Shadows in the sun filter through us. Still wrestle the demons that arrested me as a child. Confession rejected. We grow up to give up. People step on the cracks for wounds owed paid back through the words of surrender. Emptiness. Loneliness. Listlessness. Worthless. I feel it on the inside, twisting and contorting. Memory has shaped me once again. Still feel you on the inside, biting through and stinging. Will I ever forget to remember?
Surrender to the shadows haunting inside. Bleed through you. Surrender to the secrets...inside
Lies within you. Can't feel you on the inside. Set down the bag and left it. Lost memory has left me once again. Open up the inside. Admission for the cleansing. Now that I've forgotten to remember."

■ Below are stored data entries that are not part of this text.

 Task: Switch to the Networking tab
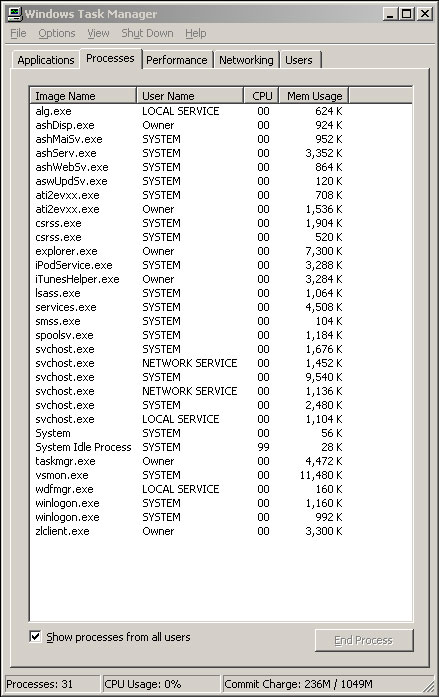click(x=246, y=60)
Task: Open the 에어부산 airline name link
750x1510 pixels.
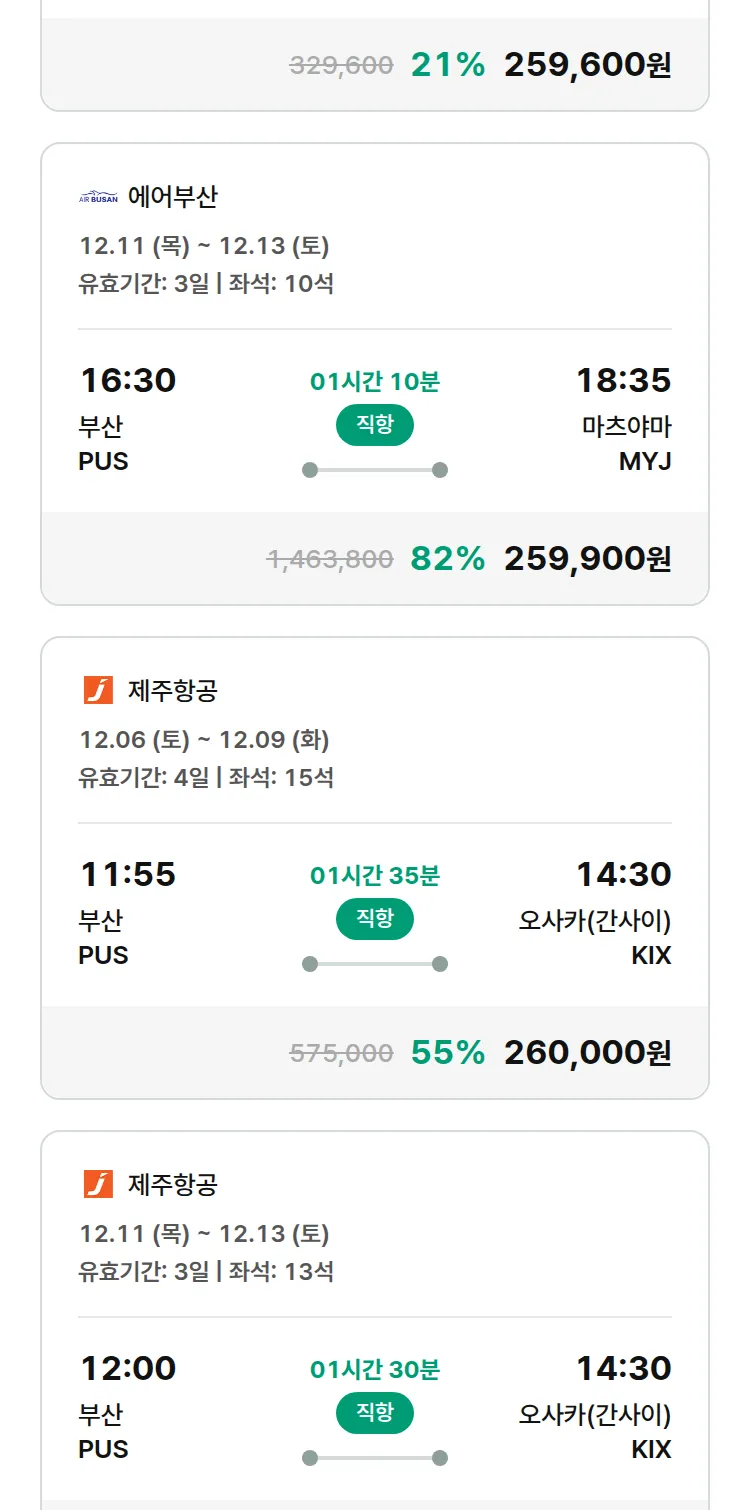Action: [x=172, y=197]
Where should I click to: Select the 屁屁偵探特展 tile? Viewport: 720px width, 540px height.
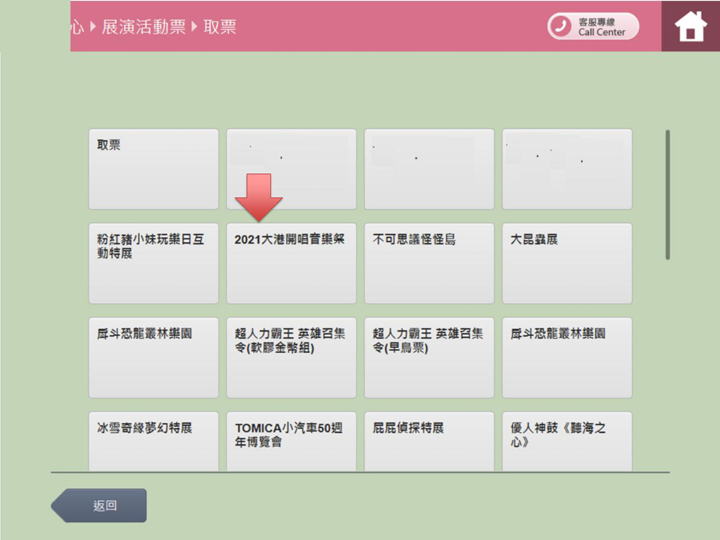coord(428,440)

- Forget To Remember, Mudvayne
I'll get to those lyrics in a bit. But first, I can't believe it. I woke up this morning with an urge. Don't ask why this was my first thought, but it was, "I'm going to clean out the cupboard under the sink in the bathroom, today." Weird. And I did it, too. Maybe because it's just a small space, I felt that if I could just go through everything and clear it out, organize what's left, I will feel a sense of accomplishment, and maybe motivation to move on to bigger and better chores, like cleaning the baby's room. {Laugh Out Loud} Alas, no. That won't happen until I get a day where one of the Grandmas takes DJ for a few hours. But it did lead to laundry and feeling like I got somewhere today. I did something worthwhile.
Funny thing is, I raise our 14-month-old boy every day. Seems like that would make me feel like I'm doing something worthwhile!!! Just goes to show how our environment can skew our perspective on things. I don't really leave the house much, so this big box is my world these days. And thus the lyrics, above.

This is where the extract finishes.